Pénurie d’organes et principe du «consentement présumé»

Chaque année, plus de 21000 personnes espèrent recevoir un organe ; or moins du tiers d’entre elles pourront être greffées, tandis que plus de 500 personnes mourront faute d’avoir pu l’être à temps. Les organes greffés sont par ordre décroissant : le rein (60%), le foie (23%), le cœur (8%), le poumon, le pancréas, l’ensemble cœur-poumons, l’intestin. Des tissus tels que l’os, le cartilage, la cornée de l’œil, la peau, les valves du cœur, des artères et des veines, des tendons, peuvent aussi être greffés. Consente-ment présumé, gratuité du don, anonymat entre le donneur et le receveur, sont les grands principes des lois relatives à la bioéthique en France.

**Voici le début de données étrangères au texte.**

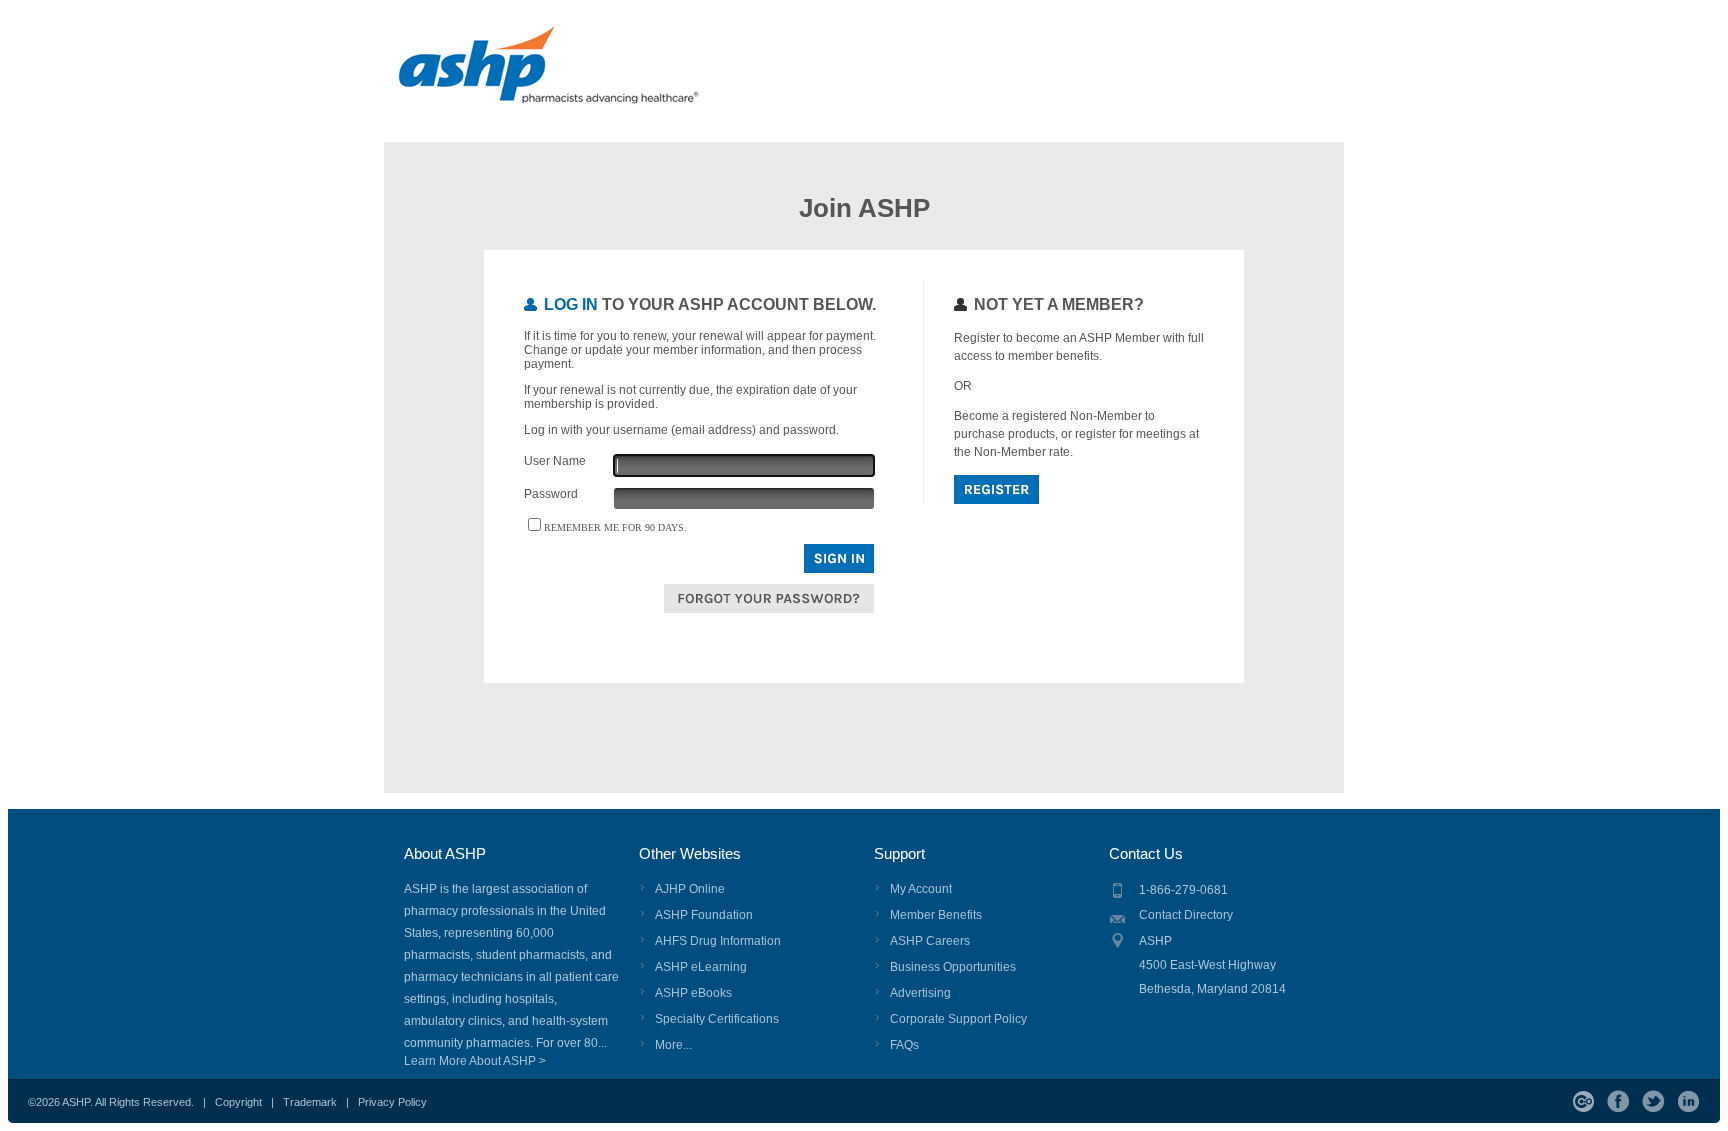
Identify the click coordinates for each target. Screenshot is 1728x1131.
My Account (921, 889)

Depuis la loi «Caillavet» de 1976, le don d’organes en France est basé, comme pour d’autres pays, sur le principe du «consentement présumé» : en cas de décès, nous sommes tous considérés à priori comme donneurs, sauf si on a la preuve que le défunt avait fait connaitre son refus. En 2015, 32,5% des donneurs potentiels avaient ainsi exprimé un refus. D’autres pays en Europe (exemple : Allemagne, Angleterre, Suisse) ont le principe du «consentement explicite élargi», c’est-à-dire que l’on ne peut prélever les organes que si l’on a la preuve que le donneur a dit oui. Ceci a pour conséquence de diminuer davantage le nombre de donneurs.